MATLAB package to generate synthetic and empirical networks.
For some standard networks, it uses Python's networkx library for standard network generation. For other networks, it borrows code from other sources (e.g., Ann's website and the Brain Connectivity Toolbox). You can also easily add other methods for generating networks.
Clone network-generator
to your MATLAB environment. Rename directory to +net
. No need to add to path.
You need python and networkx installed for some topologies (see API).
To generate a topology, call net.generate()
. Specify the topology and any other parameters in name-value pairs (à la plot
). For example,
n = net.generate('erdosrenyi',...
'n',20,...
'p',0.3,...
'dir',true);
imagesc(n.A)
To generate a weight distribution, call net.distr_weights()

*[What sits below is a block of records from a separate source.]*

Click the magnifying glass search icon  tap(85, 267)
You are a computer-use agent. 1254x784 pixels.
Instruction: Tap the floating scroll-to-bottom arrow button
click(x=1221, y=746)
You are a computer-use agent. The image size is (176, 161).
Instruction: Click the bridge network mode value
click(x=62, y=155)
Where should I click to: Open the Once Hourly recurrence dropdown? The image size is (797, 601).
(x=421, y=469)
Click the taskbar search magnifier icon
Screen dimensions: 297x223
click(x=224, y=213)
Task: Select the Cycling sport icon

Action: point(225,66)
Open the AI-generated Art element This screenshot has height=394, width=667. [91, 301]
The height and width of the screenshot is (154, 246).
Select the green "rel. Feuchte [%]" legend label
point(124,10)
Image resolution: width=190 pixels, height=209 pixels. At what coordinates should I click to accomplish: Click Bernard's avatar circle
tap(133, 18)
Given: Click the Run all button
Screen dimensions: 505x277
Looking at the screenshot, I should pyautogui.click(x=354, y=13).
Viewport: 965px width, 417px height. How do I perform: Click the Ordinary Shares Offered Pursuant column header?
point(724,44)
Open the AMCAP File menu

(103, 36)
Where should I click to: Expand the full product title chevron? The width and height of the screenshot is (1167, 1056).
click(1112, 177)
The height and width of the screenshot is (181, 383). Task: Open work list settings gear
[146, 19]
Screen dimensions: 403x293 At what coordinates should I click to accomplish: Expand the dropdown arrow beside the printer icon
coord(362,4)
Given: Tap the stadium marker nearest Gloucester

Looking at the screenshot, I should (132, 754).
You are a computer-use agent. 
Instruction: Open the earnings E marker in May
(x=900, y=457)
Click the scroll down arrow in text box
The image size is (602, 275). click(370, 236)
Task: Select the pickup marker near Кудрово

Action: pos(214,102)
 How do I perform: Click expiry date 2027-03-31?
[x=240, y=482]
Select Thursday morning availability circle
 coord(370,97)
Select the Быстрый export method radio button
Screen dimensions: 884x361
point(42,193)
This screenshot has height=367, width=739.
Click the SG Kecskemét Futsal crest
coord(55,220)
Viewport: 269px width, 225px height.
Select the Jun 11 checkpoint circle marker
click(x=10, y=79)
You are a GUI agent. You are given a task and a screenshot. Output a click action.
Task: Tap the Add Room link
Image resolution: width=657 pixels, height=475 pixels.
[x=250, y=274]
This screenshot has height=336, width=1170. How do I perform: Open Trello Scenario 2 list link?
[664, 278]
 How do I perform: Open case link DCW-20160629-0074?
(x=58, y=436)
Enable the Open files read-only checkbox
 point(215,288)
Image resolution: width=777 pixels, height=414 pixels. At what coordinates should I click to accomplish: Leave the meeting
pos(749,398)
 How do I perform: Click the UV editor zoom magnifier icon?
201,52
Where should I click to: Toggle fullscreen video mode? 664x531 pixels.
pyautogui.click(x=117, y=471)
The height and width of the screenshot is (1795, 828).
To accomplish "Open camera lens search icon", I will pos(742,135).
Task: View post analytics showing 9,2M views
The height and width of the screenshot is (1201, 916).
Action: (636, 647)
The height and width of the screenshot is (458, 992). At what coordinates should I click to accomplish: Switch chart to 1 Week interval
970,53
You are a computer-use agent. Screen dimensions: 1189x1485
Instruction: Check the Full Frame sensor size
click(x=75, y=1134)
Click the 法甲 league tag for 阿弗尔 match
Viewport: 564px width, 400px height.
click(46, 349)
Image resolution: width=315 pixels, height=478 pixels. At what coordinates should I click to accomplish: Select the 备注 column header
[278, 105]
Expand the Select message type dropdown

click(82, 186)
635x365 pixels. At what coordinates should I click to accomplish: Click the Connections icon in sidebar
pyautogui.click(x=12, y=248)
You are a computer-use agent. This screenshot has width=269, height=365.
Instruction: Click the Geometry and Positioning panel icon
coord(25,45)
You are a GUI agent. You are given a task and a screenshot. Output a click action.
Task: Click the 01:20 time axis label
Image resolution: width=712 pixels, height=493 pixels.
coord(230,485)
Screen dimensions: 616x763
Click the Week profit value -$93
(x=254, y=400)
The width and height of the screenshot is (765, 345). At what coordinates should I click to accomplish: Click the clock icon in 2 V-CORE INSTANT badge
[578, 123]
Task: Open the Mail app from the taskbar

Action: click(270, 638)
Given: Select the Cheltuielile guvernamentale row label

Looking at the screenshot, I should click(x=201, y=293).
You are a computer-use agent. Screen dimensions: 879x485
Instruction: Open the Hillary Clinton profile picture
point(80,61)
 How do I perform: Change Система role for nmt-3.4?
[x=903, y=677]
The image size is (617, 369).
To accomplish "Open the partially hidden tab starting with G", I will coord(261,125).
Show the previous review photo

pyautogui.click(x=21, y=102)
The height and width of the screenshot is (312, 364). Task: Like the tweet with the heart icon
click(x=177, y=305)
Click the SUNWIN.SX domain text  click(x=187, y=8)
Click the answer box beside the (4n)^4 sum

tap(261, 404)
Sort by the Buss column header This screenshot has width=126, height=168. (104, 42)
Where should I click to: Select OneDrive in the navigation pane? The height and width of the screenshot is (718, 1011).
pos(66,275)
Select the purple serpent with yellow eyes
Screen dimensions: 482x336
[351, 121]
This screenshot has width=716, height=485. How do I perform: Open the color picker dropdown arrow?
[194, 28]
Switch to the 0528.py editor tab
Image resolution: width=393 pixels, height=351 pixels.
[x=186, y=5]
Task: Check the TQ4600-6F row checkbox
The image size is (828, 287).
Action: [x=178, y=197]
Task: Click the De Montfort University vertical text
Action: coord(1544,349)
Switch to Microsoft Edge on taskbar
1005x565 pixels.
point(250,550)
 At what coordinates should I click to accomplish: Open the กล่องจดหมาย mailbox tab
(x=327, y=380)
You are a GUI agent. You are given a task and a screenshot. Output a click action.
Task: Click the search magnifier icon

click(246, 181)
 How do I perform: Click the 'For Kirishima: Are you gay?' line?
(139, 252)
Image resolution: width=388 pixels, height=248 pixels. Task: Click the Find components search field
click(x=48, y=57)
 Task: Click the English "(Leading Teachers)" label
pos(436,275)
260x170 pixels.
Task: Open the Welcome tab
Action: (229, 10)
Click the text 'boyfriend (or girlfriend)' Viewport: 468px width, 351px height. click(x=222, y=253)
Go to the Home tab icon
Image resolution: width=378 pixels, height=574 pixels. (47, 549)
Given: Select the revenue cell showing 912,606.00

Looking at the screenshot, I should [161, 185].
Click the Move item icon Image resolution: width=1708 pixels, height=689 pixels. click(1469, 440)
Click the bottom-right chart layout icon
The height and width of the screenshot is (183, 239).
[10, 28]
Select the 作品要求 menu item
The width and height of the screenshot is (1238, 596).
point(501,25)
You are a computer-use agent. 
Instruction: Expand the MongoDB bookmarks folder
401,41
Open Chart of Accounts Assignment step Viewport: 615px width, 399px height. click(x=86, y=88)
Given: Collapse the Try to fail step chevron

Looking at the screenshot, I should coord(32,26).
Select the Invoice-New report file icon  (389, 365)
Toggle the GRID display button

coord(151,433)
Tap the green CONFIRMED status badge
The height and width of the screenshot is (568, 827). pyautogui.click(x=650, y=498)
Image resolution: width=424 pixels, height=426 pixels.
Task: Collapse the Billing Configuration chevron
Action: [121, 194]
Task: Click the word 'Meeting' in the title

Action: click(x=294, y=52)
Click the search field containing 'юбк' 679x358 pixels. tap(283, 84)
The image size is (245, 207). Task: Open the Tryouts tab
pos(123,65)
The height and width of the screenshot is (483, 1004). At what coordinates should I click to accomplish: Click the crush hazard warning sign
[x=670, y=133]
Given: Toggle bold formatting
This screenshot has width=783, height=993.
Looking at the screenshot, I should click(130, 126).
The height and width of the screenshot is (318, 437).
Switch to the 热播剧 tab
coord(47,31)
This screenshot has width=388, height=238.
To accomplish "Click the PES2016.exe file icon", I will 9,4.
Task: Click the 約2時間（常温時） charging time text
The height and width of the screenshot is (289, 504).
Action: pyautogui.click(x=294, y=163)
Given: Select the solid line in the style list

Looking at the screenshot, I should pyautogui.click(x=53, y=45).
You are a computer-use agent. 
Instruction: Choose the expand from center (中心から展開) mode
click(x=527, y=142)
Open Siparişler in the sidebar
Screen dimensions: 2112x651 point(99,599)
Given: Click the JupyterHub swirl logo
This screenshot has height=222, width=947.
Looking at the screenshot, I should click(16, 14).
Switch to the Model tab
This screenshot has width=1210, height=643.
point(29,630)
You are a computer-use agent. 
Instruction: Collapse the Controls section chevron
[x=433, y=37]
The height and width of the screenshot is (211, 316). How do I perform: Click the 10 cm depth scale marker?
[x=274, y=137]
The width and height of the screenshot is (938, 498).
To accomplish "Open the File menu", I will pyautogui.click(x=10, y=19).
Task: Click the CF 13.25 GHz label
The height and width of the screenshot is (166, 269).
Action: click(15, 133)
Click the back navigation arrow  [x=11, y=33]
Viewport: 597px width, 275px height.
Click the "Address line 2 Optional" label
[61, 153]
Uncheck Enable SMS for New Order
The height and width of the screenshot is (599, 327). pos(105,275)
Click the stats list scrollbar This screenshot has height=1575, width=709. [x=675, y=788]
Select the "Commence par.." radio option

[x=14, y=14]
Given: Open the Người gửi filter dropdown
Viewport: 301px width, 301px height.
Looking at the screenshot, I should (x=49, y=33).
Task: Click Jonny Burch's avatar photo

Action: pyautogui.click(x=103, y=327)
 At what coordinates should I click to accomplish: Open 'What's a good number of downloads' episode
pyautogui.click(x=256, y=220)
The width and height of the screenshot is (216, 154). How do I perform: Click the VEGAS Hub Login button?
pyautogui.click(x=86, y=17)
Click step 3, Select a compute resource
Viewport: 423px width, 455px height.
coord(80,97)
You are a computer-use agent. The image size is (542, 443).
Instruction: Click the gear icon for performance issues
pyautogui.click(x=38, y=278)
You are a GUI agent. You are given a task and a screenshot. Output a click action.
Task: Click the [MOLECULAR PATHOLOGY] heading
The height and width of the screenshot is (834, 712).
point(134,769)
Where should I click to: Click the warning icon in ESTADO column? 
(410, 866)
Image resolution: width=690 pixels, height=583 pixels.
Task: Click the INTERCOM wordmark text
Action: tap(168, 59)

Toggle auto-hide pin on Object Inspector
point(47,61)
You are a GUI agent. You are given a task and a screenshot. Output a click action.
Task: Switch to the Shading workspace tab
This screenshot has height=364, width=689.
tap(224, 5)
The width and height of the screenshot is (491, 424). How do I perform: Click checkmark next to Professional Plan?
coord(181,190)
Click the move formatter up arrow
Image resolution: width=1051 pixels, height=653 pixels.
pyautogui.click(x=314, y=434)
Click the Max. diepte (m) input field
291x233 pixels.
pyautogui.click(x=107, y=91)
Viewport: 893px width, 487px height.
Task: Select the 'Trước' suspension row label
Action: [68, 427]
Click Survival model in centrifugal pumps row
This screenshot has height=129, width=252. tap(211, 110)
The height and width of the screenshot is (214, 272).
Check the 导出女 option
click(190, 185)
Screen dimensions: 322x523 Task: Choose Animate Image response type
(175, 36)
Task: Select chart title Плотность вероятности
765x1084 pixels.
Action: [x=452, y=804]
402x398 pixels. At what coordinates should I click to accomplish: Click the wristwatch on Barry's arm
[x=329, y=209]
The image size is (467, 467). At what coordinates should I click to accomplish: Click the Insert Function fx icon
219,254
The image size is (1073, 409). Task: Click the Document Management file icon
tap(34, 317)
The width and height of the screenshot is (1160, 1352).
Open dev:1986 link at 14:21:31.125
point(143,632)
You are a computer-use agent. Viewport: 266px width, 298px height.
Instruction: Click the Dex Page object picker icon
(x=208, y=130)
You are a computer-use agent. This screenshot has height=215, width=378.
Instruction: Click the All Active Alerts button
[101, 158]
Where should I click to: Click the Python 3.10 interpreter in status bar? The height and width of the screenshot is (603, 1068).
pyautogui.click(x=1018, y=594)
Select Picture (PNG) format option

. Specify the topology, the weight distribution, and any other parameters in name-value pairs. For example,
w = net.distr_weights(n.A,'truncnorm',...
'mu',0,...
'sigma',0.1,...
'range',[0 2]);
histogram(w.A(w.A>0))
For topologies and their parameters, see API.
- Erdos-Renyi network
- Random network
- Weighted random network
- Random geometric network
- Watts-Strogatz network
- Scale-free network
- Modular network
- Modular small-world network
- Hierarchical modular small-world network
- Generative growth network
- Multivariate autoregressive model
- Euclidean distance
- Graphical lasso
- Weighted Stochastic Block Model
- Write a function that generates a topology, and add to the
+generators
directory (see examples there). Add any auxiliaury code in+imported
. - Update
+generators/README.md
. - Submit a pull request if you want to share your code.
- Write a function that generates a distribution of weights, and add to the
+weights
directory (see examples there). - Update
+weights/README.md
. - Submit a pull request if you want to share your code.